Manuel II foi o último rei de Portugal, um jovem monarca que subiu ao trono em circunstâncias trágicas e viu seu reinado chegar ao fim em menos de três anos. Nascido em 15 de novembro de 1889, em Lisboa, era o segundo filho do rei Carlos I e da rainha Amélia de Orleães.
Como não era o herdeiro direto, sua infância foi relativamente tranquila, longe do peso da sucessão. No entanto, tudo mudou drasticamente em 1º de fevereiro de 1908, quando seu pai e seu irmão mais velho, o príncipe Luís Filipe, foram assassinados em Lisboa, num atentado conhecido como o Regicídio.
Rei aos 18 anos
Aos 18 anos, Manuel tornou-se rei em meio a uma crise política profunda. O país vivia uma forte instabilidade, marcada por tensões entre a monarquia e os movimentos republicanos, além de dificuldades econômicas e acusações de corrupção no governo.
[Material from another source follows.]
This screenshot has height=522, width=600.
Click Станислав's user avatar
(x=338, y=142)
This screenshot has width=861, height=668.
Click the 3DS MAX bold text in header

Apesar de jovem e inexperiente, Manuel tentou implementar reformas e formar um governo mais moderado, buscando reconciliar as diversas forças políticas. No entanto, suas iniciativas foram insuficientes para conter o avanço do republicanismo.
Manuel II: um rei exilado
Em 5 de outubro de 1910, um movimento revolucionário eclodiu em Lisboa, liderado por militares e apoiado por setores da população urbana. A monarquia foi abolida e a Primeira República Portuguesa foi proclamada. Sem apoio suficiente para resistir, Manuel II partiu para o exílio, primeiro para Gibraltar e depois para Inglaterra, onde se estabeleceu na cidade de Richmond, próximo a Londres.
Durante o exílio, Manuel viveu de forma discreta, afastado da política ativa. Embora não tenha abdicado formalmente do trono, nunca tentou recuperar o poder por meio de ações militares ou conspiratórias. Em vez disso, dedicou-se a atividades intelectuais, ao colecionismo e à beneficência.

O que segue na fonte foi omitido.